Alissa hosted a Ask Me Anything on live YouTube, the recording here
Deeper dive
The report stands alone, and I have tried to come up with better ways to say what it says, but I just can't. The things that Alissa found were very remedial cyber security issues. Editing URLs in the browser to try to get at obvious other information. Using legitimate security tokens for things it was not intended to do. ... Alissa has so much deeper skills that she simply never needed to rely on. She goes into all of these details about as detailed as is reasonable without naming products.
Page 16 was critical for me. I literally was stunned. Not an exaggeration. I knew that there would likely be mistakes, hence why above I said we all should not be surprised she found issues. It was clear there would be issues found. But the class of issues found are just unexplainable. All of the issues failed to implement even the FIRST section on the FHIR Security page.
Data Aggregators were the worst offenders in my view. I know they provide a useful service, but they do it in ways that are not transparent, and they clearly don't take their responsibility seriously. They have been around for decades, so likely these same bad security implementations were just as bad on their previous proprietary "secret" APIs. The use of FHIR just makes them more obviously bad.
The last bullet on page 16 was the worse, quote:
With one patient engagement app,
the API endpoint sent me all the
patient and clinician records in its
database, indicating it was using
the mobile app to filter out just my
record.
NO WAY!!??? yup, that happened
mic drop
Conclusion:
I need to bring this back to positives... FHIR is good, the EHRs are good, many apps and services are good... but some are really NOT.

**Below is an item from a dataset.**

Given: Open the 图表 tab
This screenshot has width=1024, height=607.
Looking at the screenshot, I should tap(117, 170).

FHIR is a building block. It has so much to give to us humans (and animals). It will enable many things while it transitions from a "Standard for Trial Use" to something that is used to build CarePlans, Patient Engagement, Emergency Medicine, Disaster Management, Public Health, Artificial Intelligent clinical decision support aids, world wide COVID-19 tracking, and COVID-19 vaccine credentials... helping patients stay healthy rather than get unhealthy in the first place ...

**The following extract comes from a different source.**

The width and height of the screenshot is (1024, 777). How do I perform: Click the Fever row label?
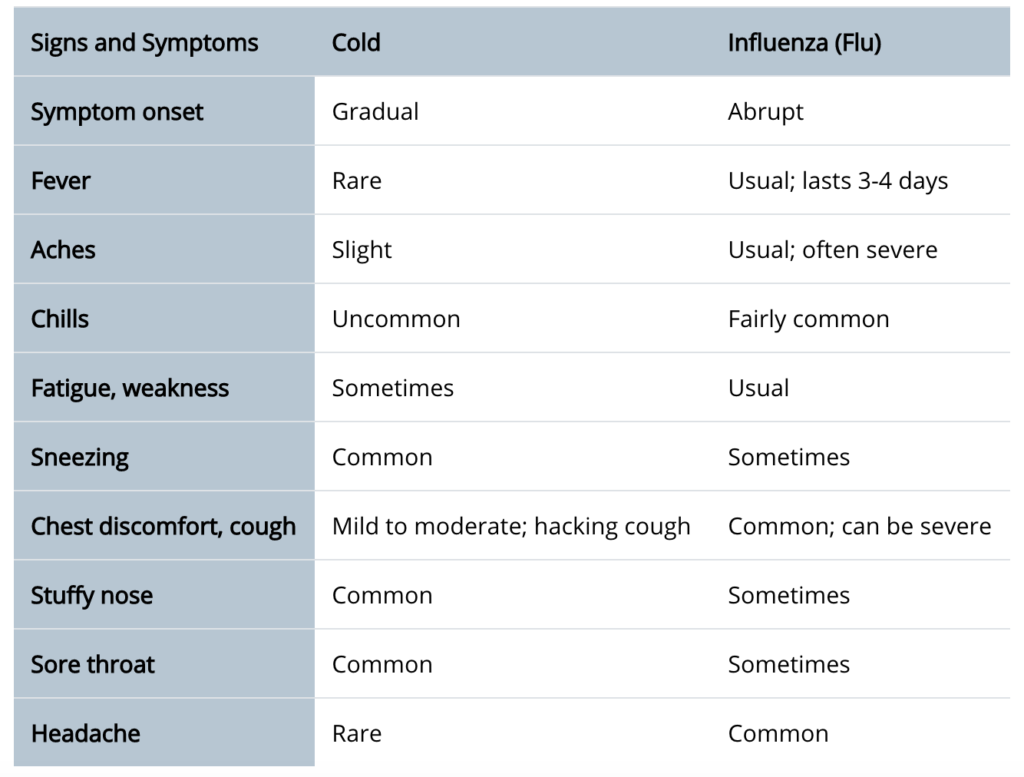click(61, 181)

FHIR is built upon http RESTful concepts, Document concepts, and messaging. These platforms have security and privacy layers available to be used. Healthcare does not need to invent security, we just need to implement it properly. Mostly apply the security layer to the interactions following good policies. Have bad policy, is bad. Have bad implementations, is bad. Have no security, is bad.
All systems that have access to health data need to be designed from the beginning with Privacy Principles which include Security and Security which is about (protecting risks to Confidentiality, Integrity, and Availability). Failing at "Access Control" makes me wonder about all the other opportunities to have forgotten Privacy and Security in the design.
Now is a good time to be reminded. We are not too far gone, we can do the right thing.